Bakın, çok acı bir şey söyleyeyim: Biz bu sağlık çalışanlarına şiddetin sebep ve sonuçlarının incelenmesi için ocak ayında bir Meclis araştırması önergesi verdik ve buraya gündeme getirdik, "Gündeme alınsın, üzerinde görüşülsün." dedik. Reddettiniz, reddettiniz arkadaş. Gaziantep'te bir doktor öldürüldü, sonra kendiniz de aynı araştırma önergesini verdiniz, burada bir komisyon kurduk. Yani bu milletin önceliklerini, milletin ihtiyaçlarını belirlemek acziyet midir?
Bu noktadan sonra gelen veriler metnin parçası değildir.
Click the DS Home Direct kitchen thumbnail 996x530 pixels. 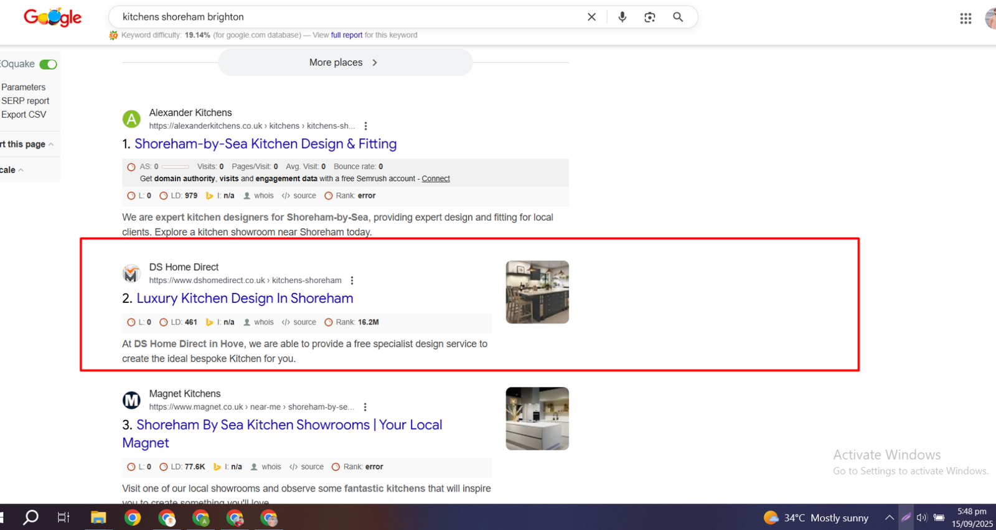537,292
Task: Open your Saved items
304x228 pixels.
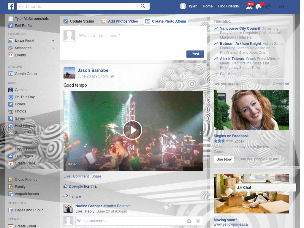Action: click(20, 118)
Niye belirlenemiyor? Bunu muhalefet partisi söyleyince, doğruyu muhalefet söyleyince, doğru, doğru olmaktan mı çıkıyor? Şimdi, geldiniz, bu komisyonun kurulmasına karar verdiniz. Toplum şiddetin altında kıvranıyor, öğretmen şiddet görüyor, kamu çalışanı şiddet görüyor. Dün bayramını kutladık ama hâlâ bir iş güvenliği yasasını, işçinin can güvenliği yasasını getiremedik buraya.

Arkadaşlar, dolayısıyla ben tekrar söylüyorum: Milletin gündemini tartışmak mecburiyetindeyiz, milletin gündemine öncelik vermek mecburiyetindeyiz. Hükûmetin gündemine saygı duyuyorum ama bu Hükûmet bu milletin hükûmeti, dolayısıyla bu milletin gündemini buraya getirmesi lazım. Ama her hafta başı bir bakıyoruz ki bir yerlerden bir talep geliyor; komisyonların gündemi değişiyor, Genel Kurulun gündemi değişiyor ve burası, böyle, çocuk oyuncağı gibi, gayriciddi? Yani bir yeri küçümsemek, birilerini ilzam etmek için söylemiyorum ama bize yakışmaz bir tavır içerisindeyiz.

Bu sebeple bir başka işe daha dokunmam gerekiyor: Taşeron işçileri. Sayın Bakanın ifadesiyle söylüyorum: "Zulüm sistemi" diyor, zulüm, yani bu taşeron işçilerine uygulanan muamele zulüm uygulaması. Özel güvenlik görevlilerinin can güvenlikleri tehlikede ama uygulanan muamele zulüm. Dolayısıyla, bunları düzenlemek, bunlarla ilgili hukuku kurmak buranın görevi; getirin, bunları yapalım diyoruz.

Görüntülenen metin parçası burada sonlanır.